Desde las diversas responsabilidades públicas que asumió -concejal del Ayuntamiento de Barcelona, diputado en las Cortes, presidente del Parlament de Catalunya, efímero ministro de Marina (!) y, finalmente, presidente de la Generalitat-, así como en su labor de abogado sindicalista y en su calidad de cofundador tanto de Unió de Rabassaires (1921) como de Esquerra Republicana de Catalunya (1931), Companys fue siempre fiel a su trayectoria catalanista y reformista. Ello, a pesar de que le tocó vivir algunos de los momentos más agitados de un ya de por sí convulso primer tercio de siglo: la conflictividad obrera de los años posteriores a la I Guerra Mundial (que derivó en el pistolerismo en las calles de Barcelona, y que acabó con la vida de su amigo Francesc Layret -cuando éste se disponía, precisamente, a defender a un Companys encarcelado en Mahón junto a otros sindicalistas como Salvador Seguí, que sería asesinado también poco tiempo después-), la proclamación de la República (que él realizó desde el balcón del Ayuntamiento de Barcelona), el enfrentamiento frontal con la derecha reaccionaria española durante el bienio negro republicano (que le llevó a proclamar un Estado catalán dentro de la República Federal Española, el 6 de octubre de 1934) y, finalmente, el estallido de la guerra civil y de la revolución obrera en Cataluña.

Companys, con su aspecto que en ocasiones se asemejaba al de un indefenso pajarito (mote con el que le llamaban), tuvo que lidiar no sólo con la antipatía que generaba entre las capas conservadoras catalanas (que no le perdonaban su acento leridano, ni su pésimo castellano, ni su desclasamiento, así como tampoco su irregular vida privada), sino, sobre todo, con el desbordamiento constante que la conflictividad social de la época significó para todo intento de política reformista. Todo en él parecía confluir, pues, en su trágico destino final. Pero ésta sería, como ya señaló Ferran Mascarell en un texto publicado por L'Avenç en ocasión del 50º aniversario del fusilamiento del que fue presidente de la Generalitat, una lectura injusta, tanto histórica como políticamente.

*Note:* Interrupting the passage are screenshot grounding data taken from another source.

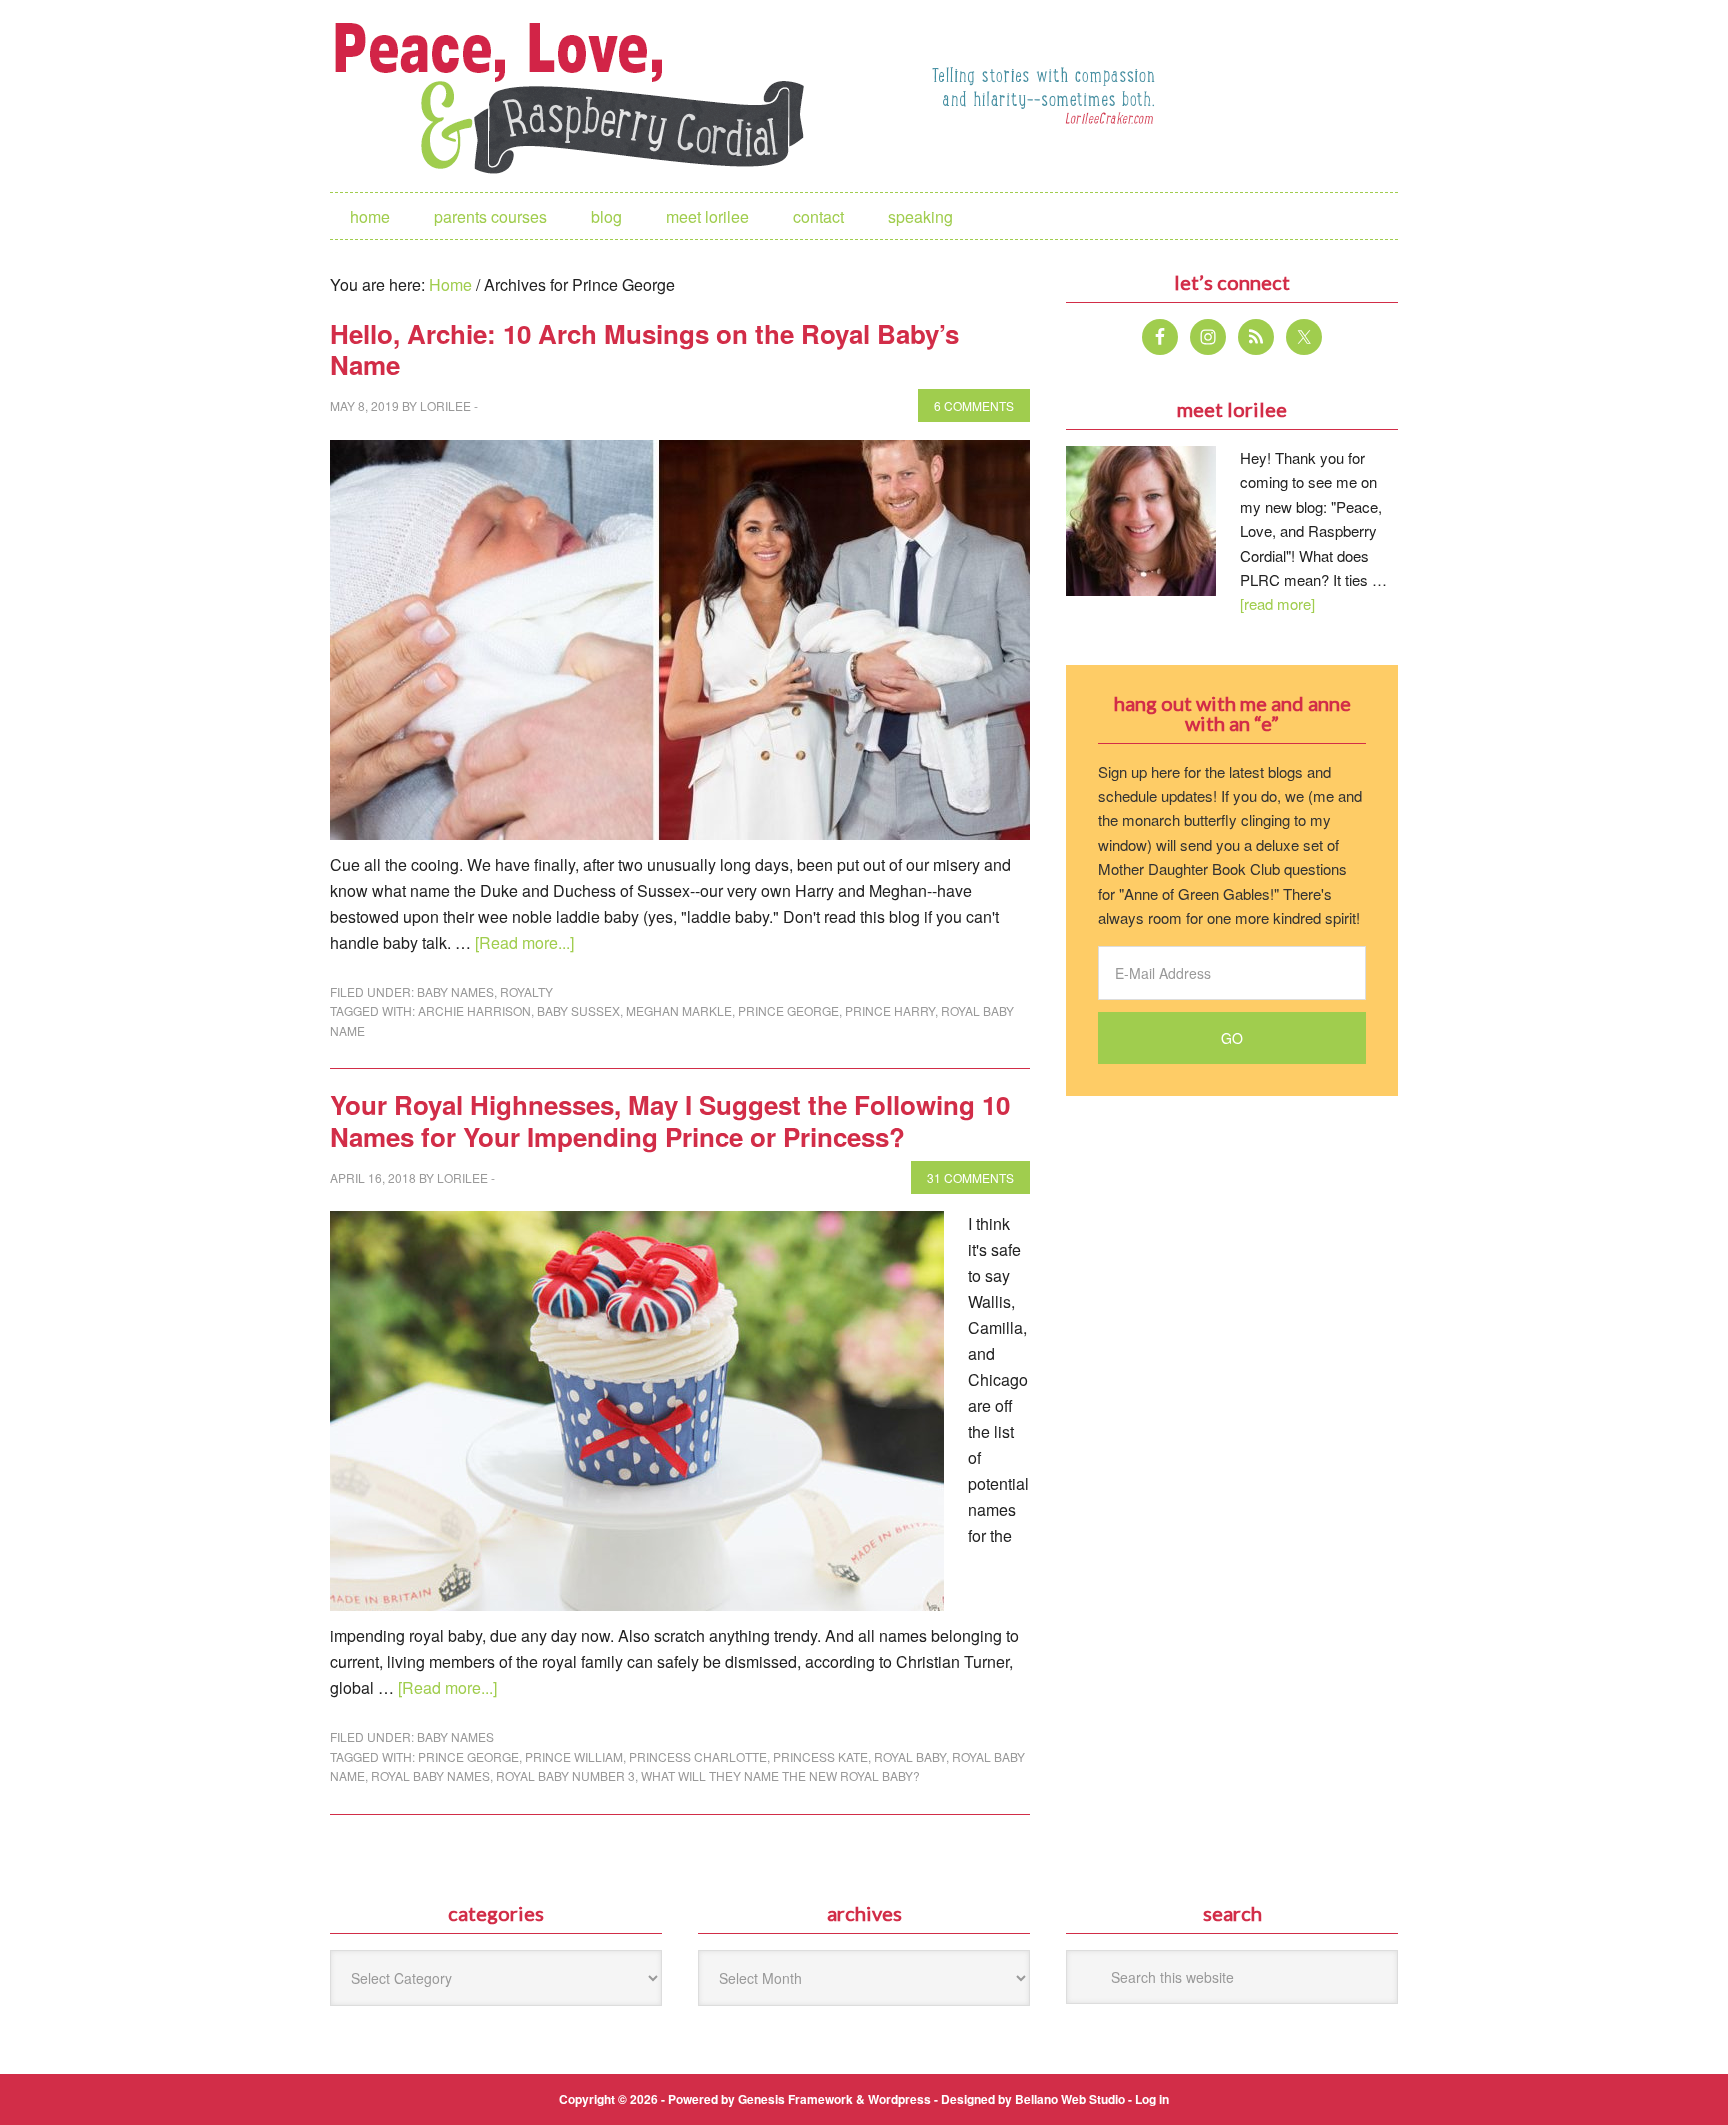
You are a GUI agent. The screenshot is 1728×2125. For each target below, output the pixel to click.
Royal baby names (430, 1775)
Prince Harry (890, 1010)
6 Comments (974, 405)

El enjuiciamiento de su actuación política, particularmente en momentos decisivos como el 6 de octubre y el 19 de julio, debe quedar para los historiadores. Pero me temo que en el fondo lo que subsiste, lo que nos impide acordarnos de Companys en otras fechas que el 15 de octubre, es la dificultad de asumir la herencia de la Cataluña republicana. Una Cataluña que queda muy distante de la Cataluña actual, pero que trató de aplicar unos valores republicanos, federalistas y laicos que hoy deberían ser asumidos, sin complejos, por el conjunto de la izquierda catalana como parte integrante de su propia tradición. El reformismo de Companys, y de ERC en su conjunto, fue un reformismo populista, y ello le ha llevado a ser menospreciado por cierto purismo izquierdista. Pero para hacer frente al reformismo populista que hoy encarna el pujolismo, la izquierda catalana no debería olvidar la lección de Companys. La de su combate político, no sólo la de su muerte. Aunque hoy sea 15 de octubre.

Josep M. Muñoz es historiador, director de L'Avenç.